Het kabinet houdt vast aan de afspraken uit het Klimaatakkoord. ENCO heeft modelberekeningen gemaakt om aan te tonen hoe groot het effect van een toename van variabele bronnen als zon en wind op de systeemkosten zijn. Kernenergie is geen concurrent van zon en wind maar complementair daaraan door de leveringszekerheid en het regelbaar vermogen.

Om de doelen van het Klimaatakkoord voor 2030 (Kamerstuk 32 813, nr. 193) te halen is nieuwbouw van kernenergie, gezien de tijd die het kost om een dergelijke installatie te realiseren, momenteel niet in beeld. De doelen van het kabinet ten aanzien van wind en zon voor 2030 worden daarmee ook niet gewijzigd. Voor de periode na 2030 kan kernenergie een rol vervullen. Het proces van de energietransitie is zodanig ingericht, dat alternatieve vormen van duurzame opwek, zoals kernenergie, hierin een plaats kunnen vinden. Deze vorm van energie zal dan mogelijk opgenomen worden in een energiemix van duurzame energie, tezamen met zonnepanelen en windmolens. Wind- en zonne-energie blijven noodzakelijk om te komen tot een duurzame energievoorziening, zowel in 2030 als in 2050.

ENCO heeft geen voorspellingen gedaan over de elektriciteitsvoorziening in Nederland in 2040. ENCO is voor een land zoals Nederland zonder (potentie voor) waterkrachtcentrales nagegaan wat de totale kosten kunnen zijn van verschillende CO2-arme bronnen van elektriciteit in 2040. ENCO is daarbij in het hele rapport voorzichtig met aannames en prognoses. In navolging van het IEA is ENCO dus ook voorzichtig voor een land als Nederland wat betreft het totale percentage gerealiseerde zon- en windenergie in de elektriciteitsmix in 2040, gelet op de verwachte noodzakelijk groei aan duurzame elektriciteit.

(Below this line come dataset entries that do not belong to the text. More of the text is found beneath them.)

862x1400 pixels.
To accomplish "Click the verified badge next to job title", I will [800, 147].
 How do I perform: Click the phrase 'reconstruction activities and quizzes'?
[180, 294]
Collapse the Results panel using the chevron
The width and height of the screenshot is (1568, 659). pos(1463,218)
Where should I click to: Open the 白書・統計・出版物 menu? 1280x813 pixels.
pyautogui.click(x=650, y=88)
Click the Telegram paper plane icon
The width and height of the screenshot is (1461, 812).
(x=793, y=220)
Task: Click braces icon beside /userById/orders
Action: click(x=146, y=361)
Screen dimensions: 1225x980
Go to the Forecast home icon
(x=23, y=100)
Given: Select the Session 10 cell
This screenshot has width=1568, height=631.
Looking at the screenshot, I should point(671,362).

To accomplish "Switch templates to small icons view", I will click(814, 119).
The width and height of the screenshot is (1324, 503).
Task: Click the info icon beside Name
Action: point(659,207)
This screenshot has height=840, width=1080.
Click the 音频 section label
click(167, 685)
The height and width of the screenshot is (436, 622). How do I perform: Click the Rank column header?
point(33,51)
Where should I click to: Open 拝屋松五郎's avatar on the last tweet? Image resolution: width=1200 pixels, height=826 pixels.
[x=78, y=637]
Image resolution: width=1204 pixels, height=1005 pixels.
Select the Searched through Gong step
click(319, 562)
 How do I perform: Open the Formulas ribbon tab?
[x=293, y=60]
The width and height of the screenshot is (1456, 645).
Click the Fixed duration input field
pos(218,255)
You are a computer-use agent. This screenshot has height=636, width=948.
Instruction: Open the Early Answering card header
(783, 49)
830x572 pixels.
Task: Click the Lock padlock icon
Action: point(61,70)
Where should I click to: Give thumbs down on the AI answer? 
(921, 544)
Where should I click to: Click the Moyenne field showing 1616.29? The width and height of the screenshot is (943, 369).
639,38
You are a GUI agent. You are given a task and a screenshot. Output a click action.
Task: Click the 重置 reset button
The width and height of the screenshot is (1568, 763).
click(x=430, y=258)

In zijn voorzichtige benadering rekent ENCO daarom met 50% zon en wind maar in de gevoeligheidsanalyse in de bijlage ook ter illustratie met 75% zon en wind. Bij een hoger percentage variabele bronnen wordt overigens het beeld voor kernenergie gunstiger, omdat de systeemkosten van zon en wind dan onevenredig stijgen. Die conclusie is in lijn met andere internationale organisaties zoals het IEA.

Relevantie en hardheid resultaten

ENCO heeft zich onder meer gebaseerd op de meest recente algemene internationaal toegankelijke rapporten van IRENA voor het bepalen van de kosten voor zon en wind. Natuurlijk zijn systeemkosten afhankelijk van lokale omstandigheden en eveneens zijn ze nog niet in alle scenario’s goed bekend. ENCO geeft in zijn rapport duidelijk aan dat de systeemeffecten per land specifiek zijn en dat de verschillende componenten sterk onderling zijn verbonden. ENCO geeft ook aan dat de gegeven waarden geen exacte voorspelling zijn voor de Nederlandse situatie in de toekomst, maar eerder een indicatie van de hoogte van de systeemkosten voor verschillende technologieën. Wat wel duidelijk is, is dat er bij een toenemend percentage variabele energiebronnen als wind en zon, de systeemkosten zullen toenemen.

Vervolg

Ik ben voornemens om bij het uitvoeren van de motie van het lid Dijkhoff c.s., inzake een marktconsultatie alle relevante rapporten te betrekken (Kamerstuk 35 570, nr. 11). Dan kan ook de onderlinge vergelijking van het ENCO-rapport en andere rapporten tussen partijen plaatsvinden door deze bij elkaar te brengen.

Ik zal uw Kamer voor het kerstreces informeren over de voortgang van uitvoering van de motie, inclusief de keuze voor het bureau. Ook zal ik dan terugkomen op enkele verzoeken van de vaste Kamercommissie voor Economische Zaken en Klimaat, dd. 8 oktober jl. met betrekking tot het rapport van ENCO.